Madame Sosostris’s tarot cards don’t just symbolize fortune telling; they specifically symbolize bad fortune.

The Change of Philomel

“A Game of Chess” opens with the description of an anonymous wealthy lady who is waiting for her lover to return. Her richly ornamented home features a depiction of “the change of Philomel” (line 99). This phrase refers to an episode in Ovid’s Metamorphoses that describes how King Tereus raped his sister-in-law, Philomela, then cut out her tongue to prevent her from telling anyone. Nonetheless, Philomela devised a way to inform her sister, Procne. Enraged by her husband’s actions, Procne kills her own son, boils him, and serves him to Tereus. When Tereus realizes what he’s eaten, he chases Procne and Philomela, intending to murder them. The women pray for the gods to transform them into birds, and their wish is granted. Procne becomes a swallow, and Philomela becomes a nightingale. This tale of sexual assault stands as a powerful symbol for the barrenness of modern life, where sexuality is often equated with violence. Indeed, the story of Philomela prefigures the scene with the typist and her lover in “The Fire Sermon,” where Tiresias describes a scene of unenthusiastic consent (lines 239–42):

     Flushed and decided, he assaults at once;
     Exploring hands encounter no defence;
     His vanity requires no response,
     And makes a welcome of indifference.

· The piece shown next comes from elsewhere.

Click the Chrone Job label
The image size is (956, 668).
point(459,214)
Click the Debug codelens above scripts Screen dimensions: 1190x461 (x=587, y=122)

In The Waste Land, sex is always unreproductive and completely divorced from pleasure.

Phlebas the Phoenician

The first section of The Waste Land features a scene where, during a tarot reading, Madame Sosostris pulls a card that she calls “the drowned Phoenician Sailor” (line 47). No such card exists in real tarot decks, but Eliot invented this one to serve a larger symbolic purpose in his poem. The appearance of this card leads Madame Sosostris to caution her client: “Fear death by water” (line 55). This warning that anticipates the poem’s fourth section, titled “Death by Water,” which describes a drowned Phoenician sailor named Phlebas (lines 312–14):

     Phlebas the Phoenician, a fortnight dead,
     Forgot the cry of gulls, and the deep sea swell
     And the profit and loss.

Eliot apparently made up the name Phlebas, which he likely derived from the Latin adjective flebilis, meaning “lamentable, to be wept over.” Eliot departs from the Classical poetic tradition, which might have depicted Phlebas at the moment of his death, both as a mark honor and a recognition of tragedy. By contrast, Eliot depicts Phlebas after he’s been floating in seawater for two weeks. He has long since “forgot” what it is to be alive. Likewise, the world has forgotten him, abandoning him to “a current under sea [that] / Picked his bones in whispers” (lines 315–16). If Phlebas is indeed to be wept over, it’s because he symbolizes the absoluteness and irreversibility of death.